On July 2, 1971, demand was made upon the defendant city of Milwaukee by delivery of a demand to its mayor and the clerk to act to enforce the reversionary provisions and restrictions of the deed and the contract, and to take legal action to enforce these restrictions. The common council, on July 30, 1971, declined to act upon the demand, choosing instead to place it on file. On September 8, 1971, the plaintiffs commenced this action.
The plaintiffs are taxpayers and citizens of Milwaukee county and they brought this action on their own behalf as taxpayers and also on behalf of the city of Milwaukee who is named as a defendant. The action is brought to enforce the restrictions on the use of the land discussed above and they demand that the defendants be restrained from constructing an expressway on the park lands. The plaintiffs also asked for reasonable costs and attorney's fees of bringing the action against the city of Milwaukee.
The trial court was of the opinion that because of the deed restriction imposed by the city of Milwaukee with a reversionary interest in itself and because of the fact that the city has not sought to enforce it, the plaintiffs were entitled to an injunction against the defendants. The trial court was also of the opinion that because sec. 271.04(8), Stats., providing for attorney's fees relates only to those actions for money damages, the plaintiffs were not entitled to attorney's fees in an injunctive action.
From the judgment granting the injunction, the defendants have appealed. From that portion of the judgment which denied plaintiffs their expenses of litigation, the plaintiffs have cross-appealed.
The parties submitted the following as the issue presently before this court on appeal: Do the restrictions in the documents conveying title and transferring control of park lands from the city to the county preclude the construction of a state highway on such lands?
However, by letter dated May 3, 1973, this court requested the parties to respond to the following four questions:
1. Do the plaintiffs have standing to maintain a derivative action on behalf of a municipal corporation?
2. Is the deed condition a covenant which can be enforced by injunction, or is the city's remedy for violation of the condition a forfeiture of the county's title?
3. Is injunction a proper remedy for protecting the city's interest in the submerged lands which have been leased to the county?
4. Does the proposed freeway use violate the use restrictions in the lease?
Standing to maintain a derivative action. The six plaintiffs are all residents of Milwaukee county with four of the plaintiffs residing in the city of Milwaukee. The action is brought on their own behalf as taxpayers and also: on behalf of the city of Milwaukee who is a named defendant.
The law as it relates to the question of standing to bring an action on behalf of a municipality has been most succinctly stated in 18 McQuillin, Municipal Corporations (3d ed. rev. 1963), pp. 33-36, sec. 52.17 . It is there stated that:
"Actions on behalf of municipality.
"Taxpayers may sometimes sue on behalf of a municipal corporation, to enforce causes of action in its favor, when its officers refuse to do so, and may sometimes take up and carry forward pending litigation which the officers wrongfully abandon, sue to set aside default judgments, or prosecute appeals from judgments against the municipality. Thus, taxpayers may bring suit to recover property belonging to the municipality, or for any money which has been paid out or released without authority of law, or to enforce a cause of action belonging to the municipality against a person having money or property belonging to the municipality or who is otherwise liable to suit, provided conditions required by the particular court or state are complied with.

---*---

_PROBLEM 1_
List every full calendar date (month, day, and year) that appears in the court opinion excerpt above, in the order in which they occur.
_PROBLEM 2_
Reproduce verbatim the portion of the court opinion excerpt above that begins with the words "On July 2, 1971, demand" and ends with the words "commenced this action.".

_SOURCE EXCERPT_
---*---

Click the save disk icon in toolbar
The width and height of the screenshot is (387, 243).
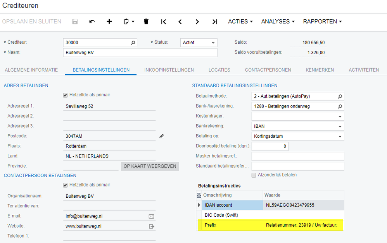pyautogui.click(x=75, y=22)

---*---

_WRITTEN RESPONSE 1_
July 2, 1971
July 30, 1971
September 8, 1971
May 3, 1973

_WRITTEN RESPONSE 2_
On July 2, 1971, demand was made upon the defendant city of Milwaukee by delivery of a demand to its mayor and the clerk to act to enforce the reversionary provisions and restrictions of the deed and the contract, and to take legal action to enforce these restrictions. The common council, on July 30, 1971, declined to act upon the demand, choosing instead to place it on file. On September 8, 1971, the plaintiffs commenced this action.